There was another girl there, a tiny thing they called Delia who worked in the kitchens and cleaned out the saloon when it wasn't too busy, but she only ever gave Emmett big-eyed glances before darting off like a squirrel.

Of course, Emmett could go talk to his father himself.

But every time he stood at the crossroads at the base of the hill, he looked up at the big house and the path seemed tiresome, and steep.

*~*~*

When Emmett asked Roscoe to tell him where Jesse came from, Roscoe stopped pouring his whiskey and snatched back the glass, giving him a sharp-eyed look.

"Have I offended you?" Emmett asked, keeping his hands on the bar top. In their limited interactions, Roscoe had struck him as an affable man, but it didn't hurt to be cautious.

"Jesse, friend!" Roscoe caught the boy's attention, which was absolutely the last thing Emmett wanted. "Sheriff wants a word."

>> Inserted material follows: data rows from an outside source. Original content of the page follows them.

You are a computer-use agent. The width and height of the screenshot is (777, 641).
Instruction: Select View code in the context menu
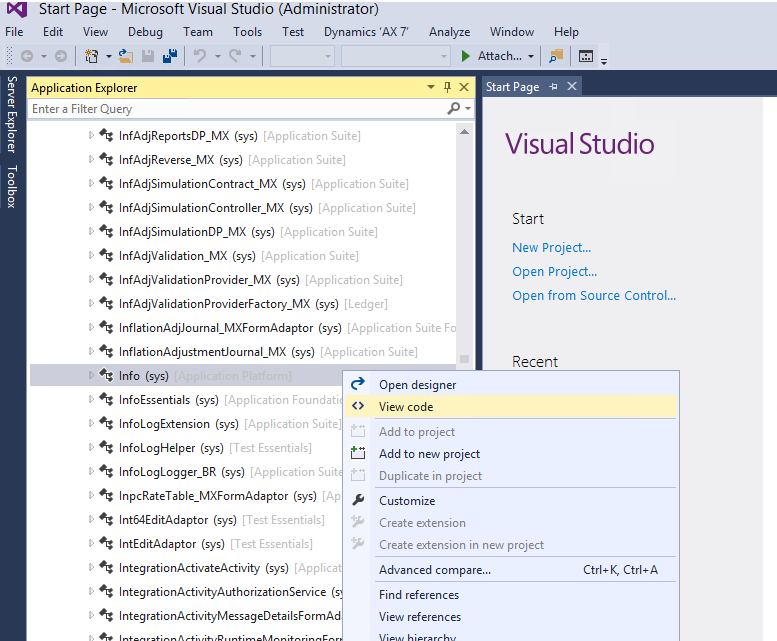pyautogui.click(x=406, y=407)
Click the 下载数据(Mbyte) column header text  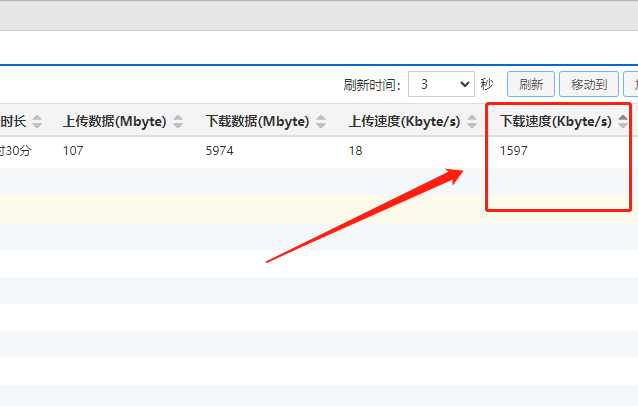pyautogui.click(x=257, y=122)
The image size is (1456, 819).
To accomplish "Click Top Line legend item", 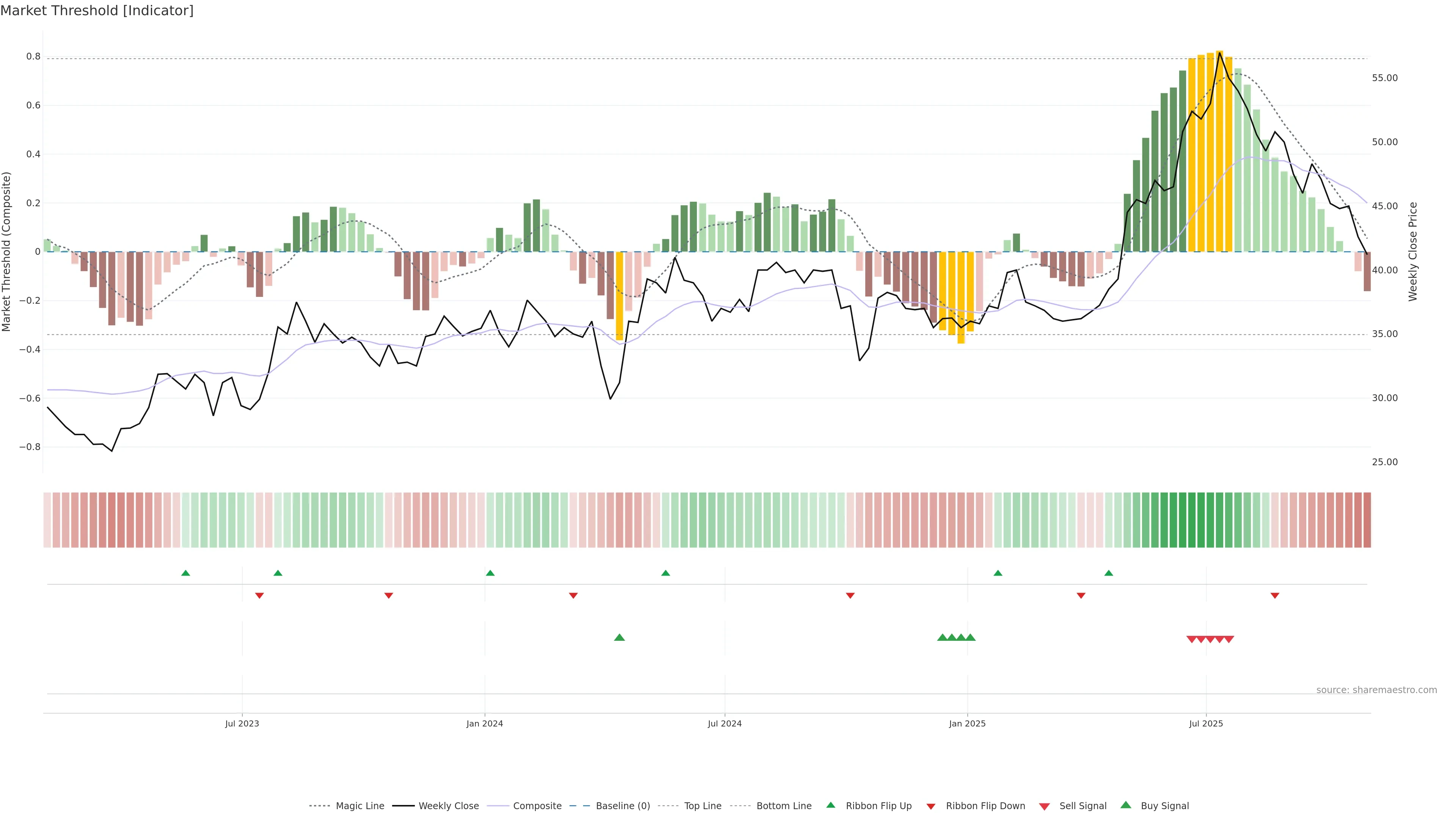I will (703, 806).
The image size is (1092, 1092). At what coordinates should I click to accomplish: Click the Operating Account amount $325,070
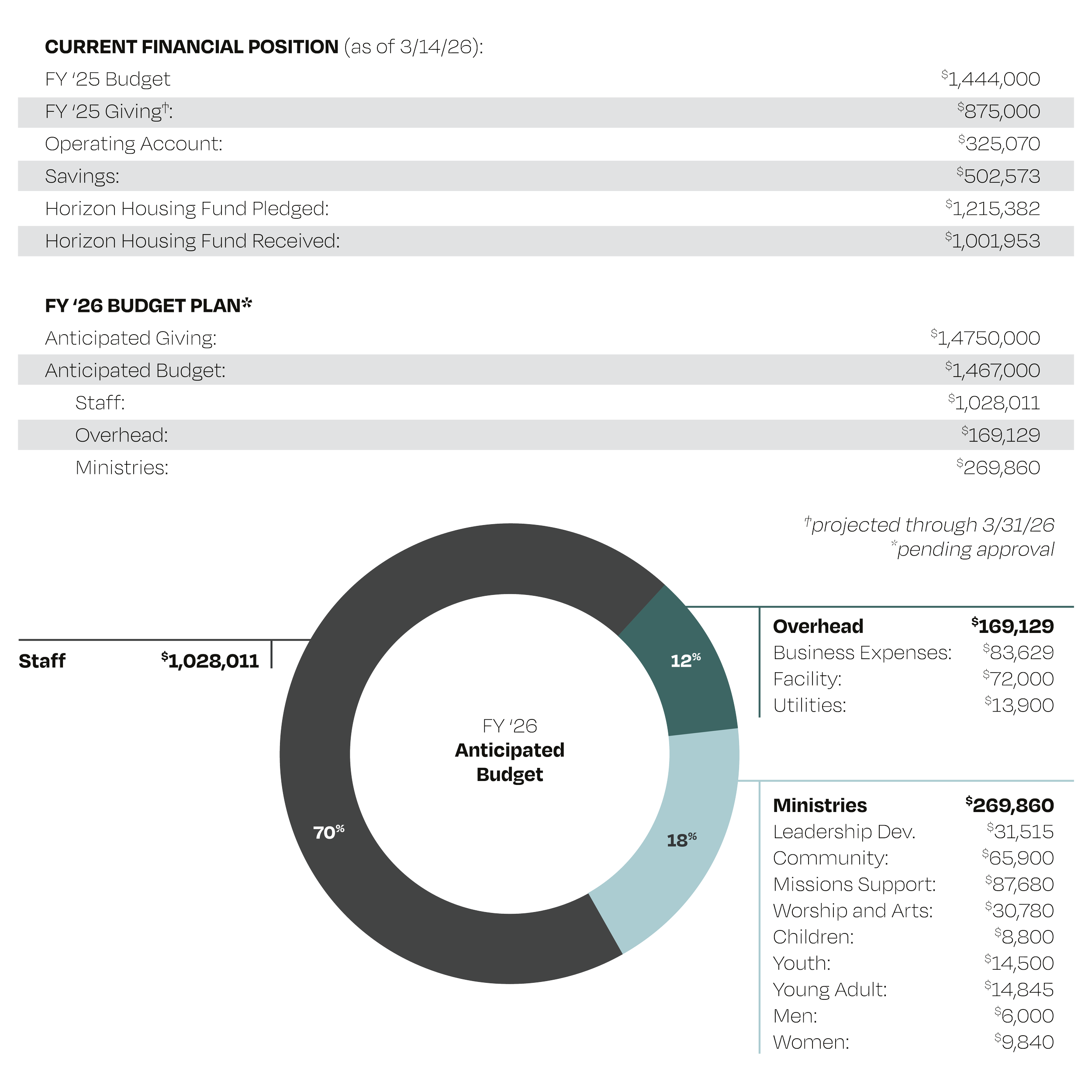[x=999, y=144]
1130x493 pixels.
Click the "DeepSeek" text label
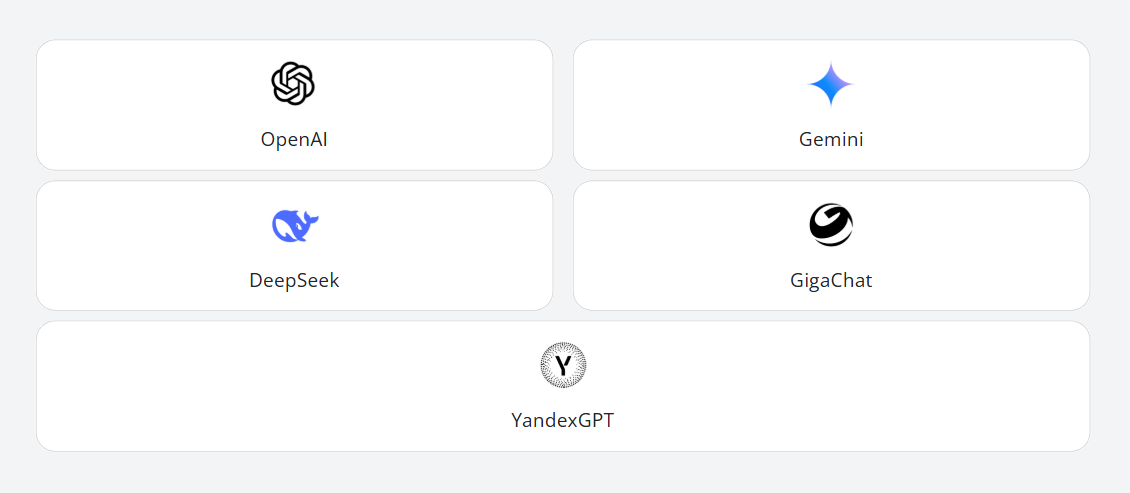pos(294,280)
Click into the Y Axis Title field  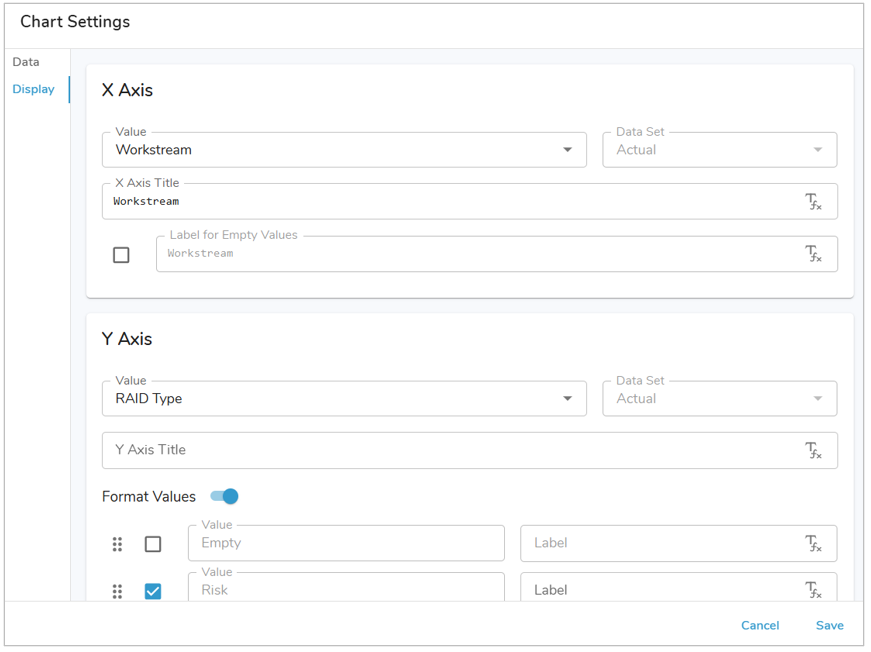(x=450, y=450)
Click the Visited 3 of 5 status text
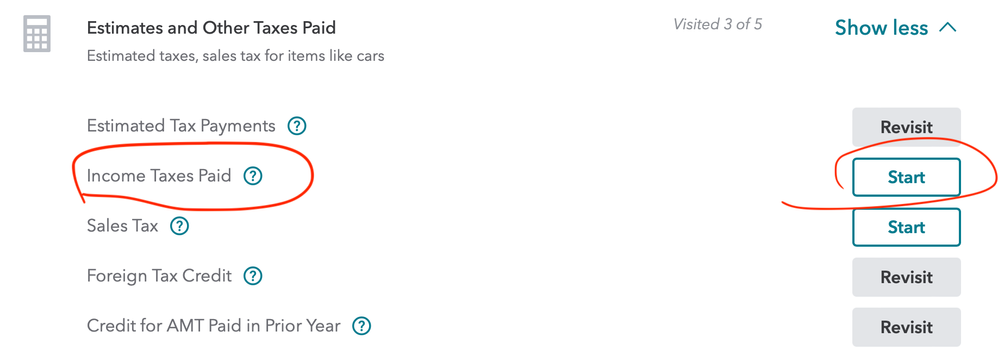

Jesse was over on the big red sofa under the window bouncing Josephine on his lap. She whined and held onto his shoulders, and arched, and Emmett flushed all over, realizing he was fucking her right there. Right in front of another man!

"Five—er—mm—three minutes, Roscoe," Jesse called out, before taking hold of Josephine's heavy braid and pulling her into a tight kiss.

"That's Alonzo there," Roscoe said, pushing the whiskey back to Emmett. "He drives the coach. Got mule kicked in his manly regions and can't take a woman anymore. So Jesse gets all the fun with Miss Jo." He failed to mask the longing in his voice.

"Couldn't you volunteer?" Emmett asked, trying—and failing—not to watch the girl bob and squeak with her thin white undergarments riding up her pale, jiggling thighs.

"I've tried," Roscoe said, giving a low, mournful sigh when Jesse loosened the laces on Josephine's corset and pulled her small breasts free to suckle and paw them. "Oh, I've tried."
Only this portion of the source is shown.